The last stanza is a prescient depiction of how the world has come to see Emily Dickinson and her remarkable poetry, for the world has indeed been "looking on". Individually and collectively, readers marvel at just how far from her cultural and familial environment Dickinson's sense and soul resided. 

02 February 2015

We dream — it is good we are dreaming —

We dream — it is good we are dreaming —
It would hurt us — were we awake —
But since it is playing — kill us,
And we are playing — shriek —

What harm? Men die — externally —
It is a truth — of Blood —
But we — are dying in Drama —
And Drama — is never dead —

Cautious — We jar each other —
And either — open the eyes —
Lest the Phantasm — prove the mistake —
And the livid Surprise

Cool us to Shafts of Granite —
With just an age — and name —
And perhaps a phrase in Egyptian —
It's prudenter — to dream —
                              F584 (1863)  J531

This rather haunting poem begins and ends with the claim that it is "good" and more prudent to spend life dreaming rather than with eyes open. There is a "truth – of Blood" that kills people "externally" but there is a type of "dying in Drama" where some other "it" plays the game of "kill us". As long as the "we" play along, shrieking as children do at play in some dark scary room, the drama will continue. 
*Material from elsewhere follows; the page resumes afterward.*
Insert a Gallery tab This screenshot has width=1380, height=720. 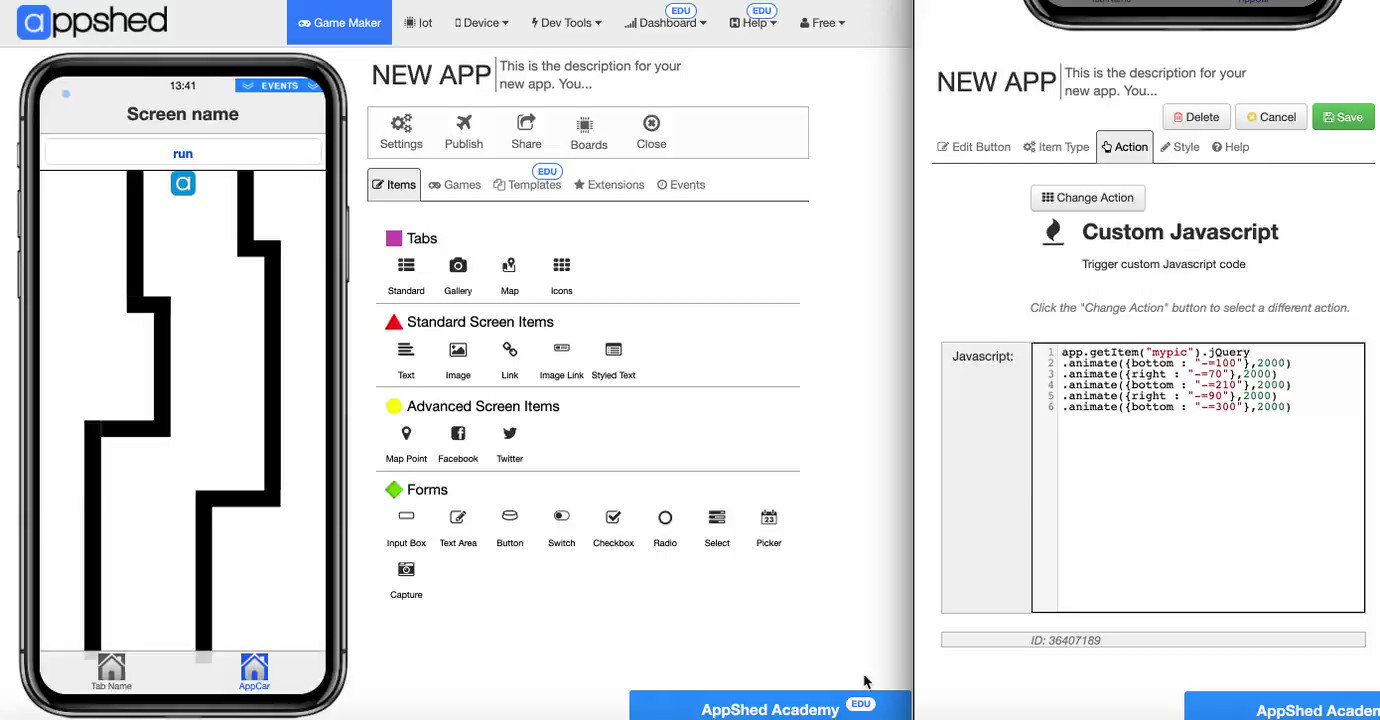point(457,270)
There are numerous instances of "it" in the poem. Something, some malevolent force or being, is playing, and that "it" may be the same "it" as the one that "would hurt us – were we awake". The other its seem to stand for a condition: "it is good we are dreaming"; "It is a truth". The muzzy effects of the its give the poem itself a dreamlike quality. The players themselves don't seem to know what 'it' is. 
        They suspect enough, though, to stay in a dream state. In this drama of kill and shriek, the players are "Cautious" in their fight, not wanting to open their eyes, for they have a premonition that the phantom monster is real and not some dream figure at all. The resulting "livid Surprise" of seeing it would freeze their blood, turn them into their own gravestones reduced to just their ages and names. 
Obelisk at Alexandria

        The "phrase in Egyptian" is an interesting touch. Dickinson originally wrote "a latin inscription" but that isn't spooky at all. Dickinson would have known about the ancient Egyptian obelisks, carved out of granite and inscribed with Egyptian hieroglyphs, one of which had been removed to Paris about the time she was born. Turning into "Shafts of Granite" with Egyptian writing is an exotic bit of mythology in keeping with some supernatural hunter. 
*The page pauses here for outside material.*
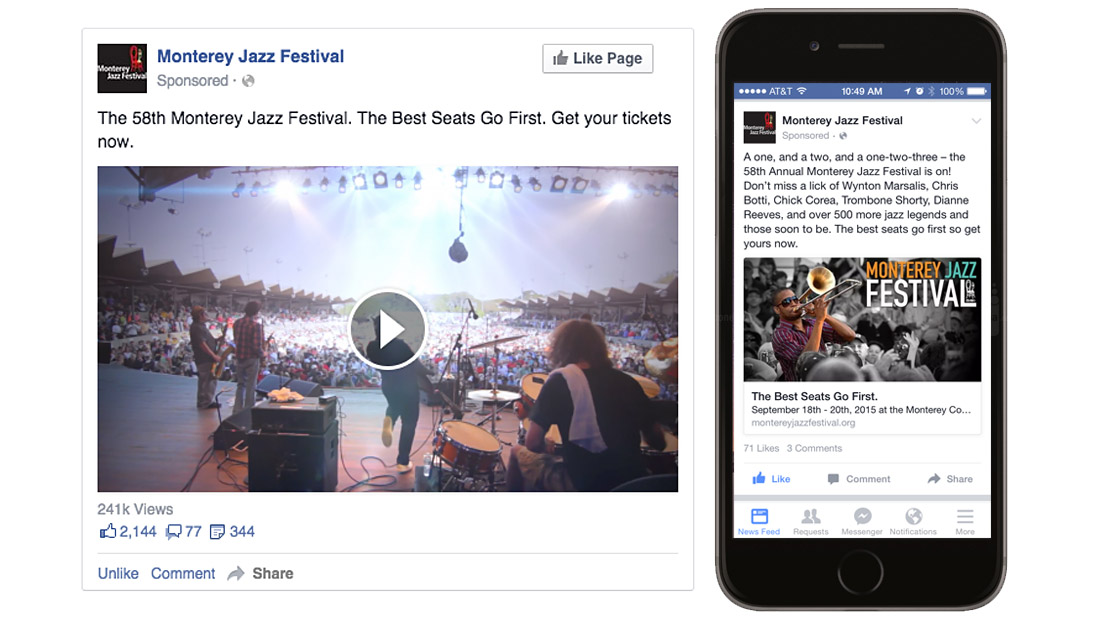The height and width of the screenshot is (619, 1100).
Task: Click the thumbs-up likes count 2,144
Action: point(128,531)
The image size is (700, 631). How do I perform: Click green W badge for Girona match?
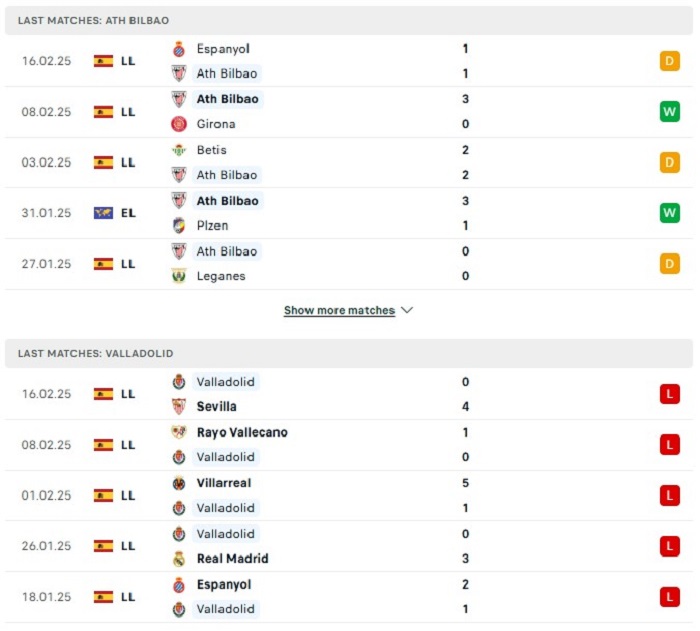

It is also interesting to think of this poem against its backdrop of the Civil War. Is it better to live in an eye-closed state of denial than to wake to the bloody reality? Dickinson is not an eyes-shut sort of poet, so this reading doesn't have traction with me. Instead, I think she is thinking existentially. There is something here of the Gothic horror of "The Soul has Bandaged moments" (F360) where the soul is stalked and molested by "some ghastly Fright". It doesn't kill but it puts "shackles on the plumed feet" and "staples, in the Song". Another Gothic nightmare is depicted in "One need not be a Chamber – to be Haunted" (F407) where the "External Ghost" is less to be feared than "one's a'self encounter". That would indeed be a Drama "that is never dead". And perhaps the only moment you encounter that "superior spectre" that lurks within is at death. Until then you can maintain the charade that the fearsome haunting is just some ghastly dream.